Wednesday, July 31, 2013

Painting 101 (What NOT To Do!)

It's at this point of the summer every year when I start panicking because I haven't made use of my time for any home improvement jobs.  If you don't know, our house is a million years old, it's huge, and we're broke and unable to put the money for a proper renovation into it.  So, I putter along as best as I can, and when I am suitably motivated, I start a project, most of which never get finished.  But that's another story for another day.

Today's focus is on the REAL DIY method--at least MY DIY method--for painting a room. The order of operations may or may not be important.  We'll see.

1.  Begin the project by gathering your materials.  Old paint is best!  You spent money on it four years ago, and paint just gets goopier, I mean BETTER, with age.

2.  Leave your good clothes on!  A real painter never gets any paint on himself or his clothes.  It will be fine!

3.  Leave everything in the room that you're about to paint.  It's much more fun  to stop painting every ten minutes to shuffle furniture from one place to another. 
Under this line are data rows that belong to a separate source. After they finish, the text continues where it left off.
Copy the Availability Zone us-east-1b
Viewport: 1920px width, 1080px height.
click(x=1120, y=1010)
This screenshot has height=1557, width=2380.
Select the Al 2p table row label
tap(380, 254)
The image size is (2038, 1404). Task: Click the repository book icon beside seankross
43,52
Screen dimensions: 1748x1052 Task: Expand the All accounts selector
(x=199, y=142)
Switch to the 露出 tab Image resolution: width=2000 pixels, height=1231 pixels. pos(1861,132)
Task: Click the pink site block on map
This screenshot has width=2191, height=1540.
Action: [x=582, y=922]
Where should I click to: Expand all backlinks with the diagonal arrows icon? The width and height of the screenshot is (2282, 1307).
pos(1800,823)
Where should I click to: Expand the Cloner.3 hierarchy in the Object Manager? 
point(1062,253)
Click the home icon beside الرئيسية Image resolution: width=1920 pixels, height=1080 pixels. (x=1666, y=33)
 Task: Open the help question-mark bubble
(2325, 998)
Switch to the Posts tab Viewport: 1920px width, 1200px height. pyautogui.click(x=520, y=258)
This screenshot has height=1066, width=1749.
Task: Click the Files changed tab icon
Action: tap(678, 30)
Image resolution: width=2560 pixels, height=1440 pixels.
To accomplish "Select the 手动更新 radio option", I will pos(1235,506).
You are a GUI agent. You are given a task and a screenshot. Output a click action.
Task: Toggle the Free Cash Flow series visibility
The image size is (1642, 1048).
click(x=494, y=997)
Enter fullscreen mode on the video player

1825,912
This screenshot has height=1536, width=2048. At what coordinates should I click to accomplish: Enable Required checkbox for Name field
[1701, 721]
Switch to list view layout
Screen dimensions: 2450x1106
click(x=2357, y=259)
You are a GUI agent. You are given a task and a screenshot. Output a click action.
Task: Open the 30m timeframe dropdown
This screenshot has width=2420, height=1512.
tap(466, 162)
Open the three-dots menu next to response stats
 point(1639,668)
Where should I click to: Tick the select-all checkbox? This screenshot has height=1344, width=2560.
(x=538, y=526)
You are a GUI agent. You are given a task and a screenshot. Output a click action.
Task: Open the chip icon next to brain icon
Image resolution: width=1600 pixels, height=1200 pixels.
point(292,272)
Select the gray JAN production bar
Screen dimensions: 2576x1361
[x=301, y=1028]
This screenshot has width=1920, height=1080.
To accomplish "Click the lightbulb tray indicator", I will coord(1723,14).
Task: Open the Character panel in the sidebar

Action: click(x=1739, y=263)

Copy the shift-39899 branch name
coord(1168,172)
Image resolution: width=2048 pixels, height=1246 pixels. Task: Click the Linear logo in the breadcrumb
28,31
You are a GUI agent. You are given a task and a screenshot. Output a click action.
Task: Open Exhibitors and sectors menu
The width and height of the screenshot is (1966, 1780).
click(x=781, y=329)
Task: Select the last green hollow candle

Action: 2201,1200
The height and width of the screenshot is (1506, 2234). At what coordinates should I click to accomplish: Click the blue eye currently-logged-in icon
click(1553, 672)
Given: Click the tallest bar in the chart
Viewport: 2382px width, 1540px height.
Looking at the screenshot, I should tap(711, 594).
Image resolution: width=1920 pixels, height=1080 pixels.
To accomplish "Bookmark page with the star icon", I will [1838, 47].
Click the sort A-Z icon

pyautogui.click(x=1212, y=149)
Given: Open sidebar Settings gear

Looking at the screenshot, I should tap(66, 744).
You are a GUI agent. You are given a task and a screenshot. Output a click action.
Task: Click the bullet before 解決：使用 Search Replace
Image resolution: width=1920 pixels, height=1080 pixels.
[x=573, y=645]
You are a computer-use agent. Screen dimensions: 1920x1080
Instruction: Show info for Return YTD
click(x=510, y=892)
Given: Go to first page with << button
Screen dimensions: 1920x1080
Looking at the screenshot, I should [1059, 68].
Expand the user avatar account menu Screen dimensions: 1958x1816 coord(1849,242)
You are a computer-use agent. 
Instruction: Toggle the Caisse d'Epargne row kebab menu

4. Before I forget, make sure that the only assistance you have is from an eight year-old with questionable skills.

5.  Gather all of your pets in the room to be painted, and plop them in the floor where you will be painting.  Don't forget to let them investigate, i.e., get their ears in the paint.

6.  Make a mess!  Taping takes longer than cleaning the paint off the floor or scraping it from the window panes.  Preparation is overrated. 

7.  Remember that the goal isn't for your project to look good, just better.  And in a house this old, anything is better.

8.  Don't sweat the window sills too much.  After all, you're going to hang curtains back up!  While you're at it, paint those bitches shut.  They haven't been opened since 1963, anyway.

9. Stop to hang pictures and other accessories back up before you're actually finished.  You'll want to see what that one finished wall will look like on completion.  And if you get tired, push the bed back in place and don't worry about that one piece of baseboard you just can't bring yourself to squat down and paint.

10.  When "finished," drink a cold beer or two in the bathtub as you scrub the paint from your elbows, earlobes, and eyelashes.  And don't forget that paint between your toes from when you stepped on the upside down paint lid.

11.  One last thing...try not to think of the vampires in the movie Salem's Lot scratching on the windows when you go to bed with no curtains hung.  


Sue Lynn Frease said...

ROTFLOL! Love the part about the pets...Baxter is so chill!

Anonymous said...

My favorite tip... the goal isn't for your house to look good, just better. I'm going to remember that with each diy project I tackle.